*Given instruction*
Render everything from the line containing "The image size is (1372, 889)." down to the line containing "tap(1100, 528)", both included, as a Markdown table with the columns Index and Content, where Index numbers each line. Omit blank lines and leave the pictures out of the table.

*Input*
....

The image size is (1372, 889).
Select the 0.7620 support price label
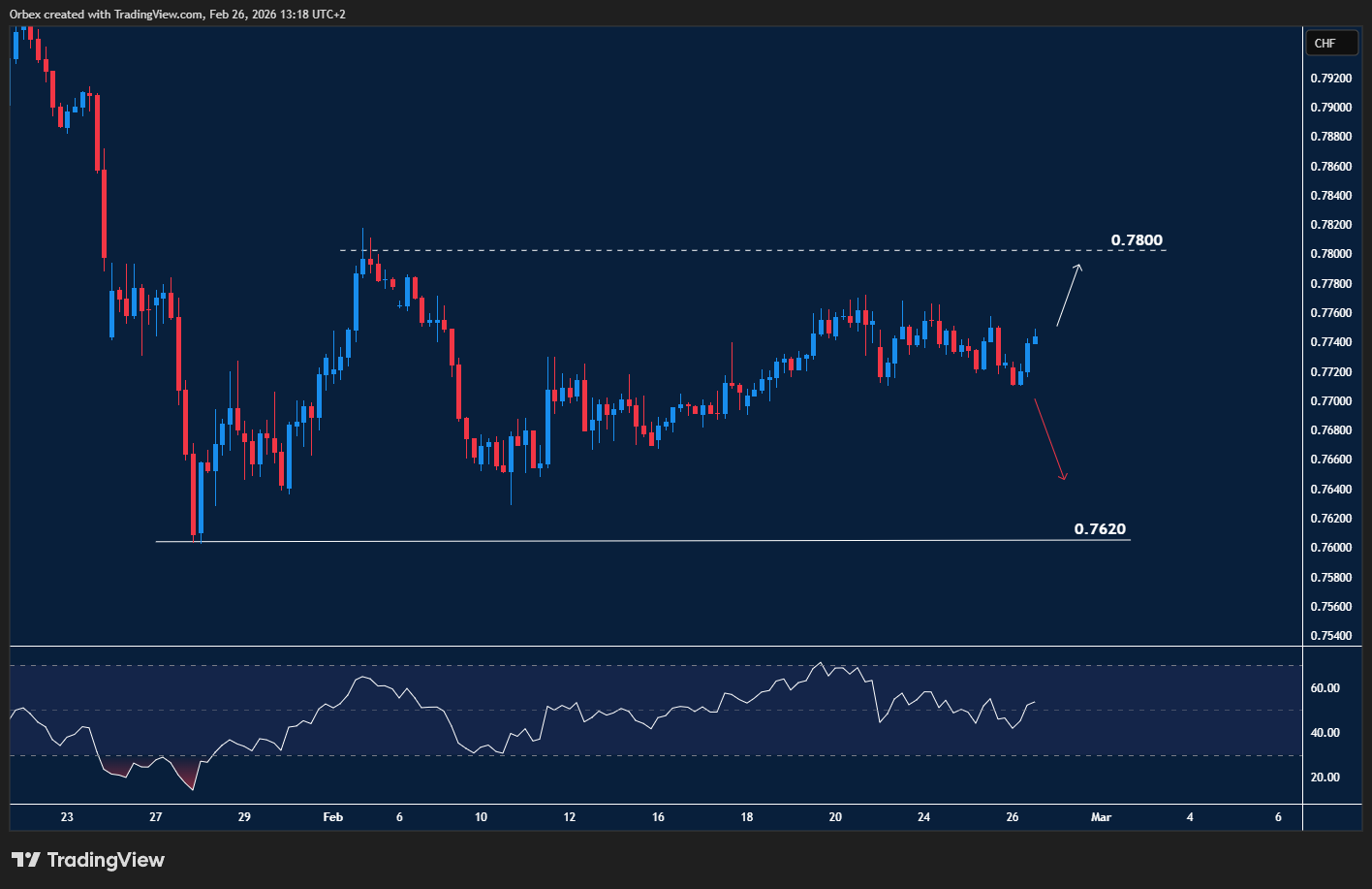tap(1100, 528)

....

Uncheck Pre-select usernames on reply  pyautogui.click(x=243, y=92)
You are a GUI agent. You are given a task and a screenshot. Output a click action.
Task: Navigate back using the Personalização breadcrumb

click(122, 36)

....

*The reply*
| Index | Content |
|---|---|
| 1 | The image size is (1372, 889). |
| 2 | Select the 0.7620 support price label |
| 3 | tap(1100, 528) |